The company has sold exclusively in North America since launching earlier this year, but would like to have 20 percent of its sales coming from abroad by the end of 2022, according to Jermoluk. Europe has been the source of many inbound requests, and Jermoluk said the European Union is actually ahead of the U.S. in terms of government requirements around compliance and user privacy.

Beyond Identity plans to start its international expansion in Europe since the entire continent can be serviced from a centralized location in the United Kingdom, and then move into Asia six to 12 months later where a separate brick-and-mortar presence is required in countries like China, Japan and Korea, according to Jermoluk.

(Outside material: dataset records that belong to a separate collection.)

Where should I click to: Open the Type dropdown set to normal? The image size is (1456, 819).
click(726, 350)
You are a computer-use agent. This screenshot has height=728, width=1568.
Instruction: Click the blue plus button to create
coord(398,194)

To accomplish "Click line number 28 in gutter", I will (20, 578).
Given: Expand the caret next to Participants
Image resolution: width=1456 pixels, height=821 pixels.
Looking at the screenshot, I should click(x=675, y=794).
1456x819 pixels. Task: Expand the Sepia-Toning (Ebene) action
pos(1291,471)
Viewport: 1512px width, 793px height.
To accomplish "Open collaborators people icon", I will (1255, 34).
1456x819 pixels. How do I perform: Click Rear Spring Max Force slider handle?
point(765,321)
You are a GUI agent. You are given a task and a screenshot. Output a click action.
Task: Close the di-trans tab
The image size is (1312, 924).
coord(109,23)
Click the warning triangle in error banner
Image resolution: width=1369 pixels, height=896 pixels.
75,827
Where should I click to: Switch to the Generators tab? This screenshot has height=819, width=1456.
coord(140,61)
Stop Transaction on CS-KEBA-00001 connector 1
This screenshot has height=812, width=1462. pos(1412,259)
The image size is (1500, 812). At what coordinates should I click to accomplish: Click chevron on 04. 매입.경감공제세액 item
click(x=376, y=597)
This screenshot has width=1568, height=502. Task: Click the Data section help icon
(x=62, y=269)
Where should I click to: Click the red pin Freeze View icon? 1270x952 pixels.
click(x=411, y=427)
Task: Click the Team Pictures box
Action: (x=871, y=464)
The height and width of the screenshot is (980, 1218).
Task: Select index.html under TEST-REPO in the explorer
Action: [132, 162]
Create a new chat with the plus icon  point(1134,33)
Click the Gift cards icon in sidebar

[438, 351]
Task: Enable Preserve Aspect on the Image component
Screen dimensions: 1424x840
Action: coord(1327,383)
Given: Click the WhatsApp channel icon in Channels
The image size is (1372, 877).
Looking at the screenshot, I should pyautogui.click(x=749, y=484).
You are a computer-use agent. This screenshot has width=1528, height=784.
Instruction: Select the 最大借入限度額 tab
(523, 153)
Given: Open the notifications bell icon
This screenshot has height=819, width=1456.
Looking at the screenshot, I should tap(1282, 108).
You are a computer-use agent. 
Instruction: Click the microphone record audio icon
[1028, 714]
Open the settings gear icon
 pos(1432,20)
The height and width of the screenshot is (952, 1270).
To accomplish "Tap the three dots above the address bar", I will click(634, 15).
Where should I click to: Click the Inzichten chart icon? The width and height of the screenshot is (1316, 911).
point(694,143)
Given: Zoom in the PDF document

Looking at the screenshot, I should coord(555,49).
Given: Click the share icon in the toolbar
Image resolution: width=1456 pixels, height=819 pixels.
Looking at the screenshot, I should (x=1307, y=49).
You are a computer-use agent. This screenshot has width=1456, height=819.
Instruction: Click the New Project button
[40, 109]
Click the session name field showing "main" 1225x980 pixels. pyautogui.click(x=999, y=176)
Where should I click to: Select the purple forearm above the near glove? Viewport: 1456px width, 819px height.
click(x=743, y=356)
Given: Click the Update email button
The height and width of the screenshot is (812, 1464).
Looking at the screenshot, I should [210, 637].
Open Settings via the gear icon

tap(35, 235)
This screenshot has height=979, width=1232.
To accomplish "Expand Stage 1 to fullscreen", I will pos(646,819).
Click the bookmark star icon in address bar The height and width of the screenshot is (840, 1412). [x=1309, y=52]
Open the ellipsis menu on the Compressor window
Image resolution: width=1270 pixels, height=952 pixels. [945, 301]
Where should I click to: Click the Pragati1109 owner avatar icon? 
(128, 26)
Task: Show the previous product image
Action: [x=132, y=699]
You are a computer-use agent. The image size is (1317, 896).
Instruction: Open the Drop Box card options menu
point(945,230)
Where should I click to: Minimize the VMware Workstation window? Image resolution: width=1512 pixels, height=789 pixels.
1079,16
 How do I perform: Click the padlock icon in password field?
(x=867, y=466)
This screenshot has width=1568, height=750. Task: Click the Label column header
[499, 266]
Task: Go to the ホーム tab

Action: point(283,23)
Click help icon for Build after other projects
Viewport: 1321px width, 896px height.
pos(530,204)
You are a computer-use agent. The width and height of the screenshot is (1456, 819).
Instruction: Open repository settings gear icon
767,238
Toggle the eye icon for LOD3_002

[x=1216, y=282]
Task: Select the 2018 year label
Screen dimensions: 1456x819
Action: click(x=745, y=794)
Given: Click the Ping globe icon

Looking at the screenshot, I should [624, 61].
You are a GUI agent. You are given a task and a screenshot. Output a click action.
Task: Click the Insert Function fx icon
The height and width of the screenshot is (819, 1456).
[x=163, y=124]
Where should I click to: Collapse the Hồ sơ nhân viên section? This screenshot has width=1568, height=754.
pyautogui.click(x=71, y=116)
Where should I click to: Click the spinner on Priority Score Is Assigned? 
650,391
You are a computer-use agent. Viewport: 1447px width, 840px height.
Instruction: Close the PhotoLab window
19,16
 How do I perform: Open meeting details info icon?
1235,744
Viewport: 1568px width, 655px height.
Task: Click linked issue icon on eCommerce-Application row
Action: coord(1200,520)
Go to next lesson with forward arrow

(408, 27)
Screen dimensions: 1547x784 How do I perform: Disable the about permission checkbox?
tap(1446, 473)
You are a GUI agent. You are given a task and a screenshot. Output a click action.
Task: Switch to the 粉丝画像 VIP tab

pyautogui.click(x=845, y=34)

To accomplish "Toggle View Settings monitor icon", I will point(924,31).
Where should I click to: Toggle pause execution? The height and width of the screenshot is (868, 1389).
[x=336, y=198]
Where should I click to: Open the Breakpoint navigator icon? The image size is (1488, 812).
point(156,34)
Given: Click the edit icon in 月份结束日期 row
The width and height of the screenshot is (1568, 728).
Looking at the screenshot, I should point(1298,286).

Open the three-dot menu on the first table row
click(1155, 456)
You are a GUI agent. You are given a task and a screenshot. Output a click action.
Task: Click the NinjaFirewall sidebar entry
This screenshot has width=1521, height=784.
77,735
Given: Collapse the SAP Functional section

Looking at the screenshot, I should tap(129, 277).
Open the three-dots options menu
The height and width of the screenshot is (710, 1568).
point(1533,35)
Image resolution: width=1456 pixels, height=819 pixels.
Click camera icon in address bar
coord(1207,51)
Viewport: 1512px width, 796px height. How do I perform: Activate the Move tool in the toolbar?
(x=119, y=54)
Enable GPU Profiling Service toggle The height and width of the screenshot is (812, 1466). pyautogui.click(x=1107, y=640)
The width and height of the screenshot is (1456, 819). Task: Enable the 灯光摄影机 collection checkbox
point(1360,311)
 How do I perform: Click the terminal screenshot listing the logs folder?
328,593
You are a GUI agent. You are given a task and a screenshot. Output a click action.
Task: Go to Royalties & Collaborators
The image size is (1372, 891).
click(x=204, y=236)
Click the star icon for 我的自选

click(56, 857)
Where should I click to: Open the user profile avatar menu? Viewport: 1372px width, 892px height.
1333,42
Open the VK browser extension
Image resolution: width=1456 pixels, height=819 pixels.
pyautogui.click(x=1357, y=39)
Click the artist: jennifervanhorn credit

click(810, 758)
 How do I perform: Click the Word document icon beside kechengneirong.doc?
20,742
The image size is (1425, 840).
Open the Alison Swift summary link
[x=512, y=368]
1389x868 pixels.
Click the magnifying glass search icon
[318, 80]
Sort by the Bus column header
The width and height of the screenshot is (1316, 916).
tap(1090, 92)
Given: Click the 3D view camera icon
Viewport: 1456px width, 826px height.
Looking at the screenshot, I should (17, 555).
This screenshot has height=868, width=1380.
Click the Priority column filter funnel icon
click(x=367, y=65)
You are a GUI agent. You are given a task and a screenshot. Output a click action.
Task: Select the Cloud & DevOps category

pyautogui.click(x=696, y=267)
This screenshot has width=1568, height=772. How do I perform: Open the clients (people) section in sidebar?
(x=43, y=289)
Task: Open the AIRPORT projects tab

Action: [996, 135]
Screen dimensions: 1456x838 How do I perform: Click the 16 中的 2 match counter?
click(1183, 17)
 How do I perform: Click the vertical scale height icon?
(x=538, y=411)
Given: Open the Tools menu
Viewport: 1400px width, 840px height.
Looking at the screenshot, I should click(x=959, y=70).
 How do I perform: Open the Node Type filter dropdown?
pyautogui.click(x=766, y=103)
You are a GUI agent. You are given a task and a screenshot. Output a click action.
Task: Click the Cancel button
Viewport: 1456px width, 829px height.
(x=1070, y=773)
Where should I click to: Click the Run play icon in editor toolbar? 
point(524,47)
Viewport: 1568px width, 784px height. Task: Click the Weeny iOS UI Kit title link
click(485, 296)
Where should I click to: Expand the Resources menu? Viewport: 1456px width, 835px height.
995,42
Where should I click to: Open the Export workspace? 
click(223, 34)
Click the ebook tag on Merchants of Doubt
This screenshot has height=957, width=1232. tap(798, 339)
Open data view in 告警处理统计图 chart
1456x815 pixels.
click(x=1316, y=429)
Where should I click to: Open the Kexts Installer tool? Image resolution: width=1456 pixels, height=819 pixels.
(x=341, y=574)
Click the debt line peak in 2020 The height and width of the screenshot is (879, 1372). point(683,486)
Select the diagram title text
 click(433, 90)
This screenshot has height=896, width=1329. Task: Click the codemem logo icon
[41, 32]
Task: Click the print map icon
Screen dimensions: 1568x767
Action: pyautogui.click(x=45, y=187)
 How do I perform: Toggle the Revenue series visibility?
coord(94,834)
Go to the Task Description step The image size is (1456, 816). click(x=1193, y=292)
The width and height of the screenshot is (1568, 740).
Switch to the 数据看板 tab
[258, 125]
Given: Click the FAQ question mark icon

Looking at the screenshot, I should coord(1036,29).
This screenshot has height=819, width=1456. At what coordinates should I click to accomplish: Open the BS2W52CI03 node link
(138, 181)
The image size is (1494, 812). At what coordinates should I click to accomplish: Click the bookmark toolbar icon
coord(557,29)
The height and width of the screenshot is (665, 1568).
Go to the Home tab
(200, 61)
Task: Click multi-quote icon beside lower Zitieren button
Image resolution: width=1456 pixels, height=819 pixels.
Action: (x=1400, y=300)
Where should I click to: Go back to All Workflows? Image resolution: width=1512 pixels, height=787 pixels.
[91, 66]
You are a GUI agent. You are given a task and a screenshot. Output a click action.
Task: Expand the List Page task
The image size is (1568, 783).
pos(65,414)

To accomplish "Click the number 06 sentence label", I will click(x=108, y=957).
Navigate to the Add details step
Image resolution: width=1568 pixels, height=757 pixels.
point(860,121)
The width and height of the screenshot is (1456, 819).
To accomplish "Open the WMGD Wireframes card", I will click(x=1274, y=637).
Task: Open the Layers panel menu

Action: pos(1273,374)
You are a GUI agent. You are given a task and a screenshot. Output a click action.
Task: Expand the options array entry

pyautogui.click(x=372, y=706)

The company also wants to push beyond its baseline of large enterprise and upper midmarket customers and start supporting smaller organizations without a large IT infrastructure, Jermoluk said. As Beyond Identity pushes downmarket, Jermoluk said the company’s product needs to be 100 percent turnkey so that small businesses can install it on their own with very limited touch from the vendor.

From a technical standpoint, Jermoluk said Beyond Identity is looking to tightly integrate its product with OEM partners like ForgeRock, Okta and Ping Identity as well as larger VARs and systems integrators. This will require constructing the product in a way that aligns both the user and admin portals as well as the IT interfaces with technology and channel partners, according to Jermoluk.

As far as the channel is concerned, Beyond Identity has gone to market pretty much entirely direct in its first several months, but in time wants most of its sales flowing through channel partners, according to Kurt Johnson, vice president of strategy and business development. The share of business going through the channel could be even larger in highly regulated verticals like banking and health care, Jermoluk said.

Beyond Identity has agreements in place with eight boutique security and identity partners, and Johnson said it is looking to add more solution providers across the board from boutiques and consultancies like Trace3 to security resellers like Optiv, GuidePoint Security and Sirius and eventually global systems integrators with very sophisticated identity management practices.

The company plans to use the Series B proceeds to engage in joint lead generation activities with the channel, build out a partner marketing engine, and hold virtual and (once it’s safe) in-person events alongside solution providers, Johnson said. Beyond Identity has already hired its first channel-specific support team, Jermoluk said, and plans to bring in more sales engineers and channel account managers.

“We understand what it takes to build an effective channel and support that effectively,” Johnson said.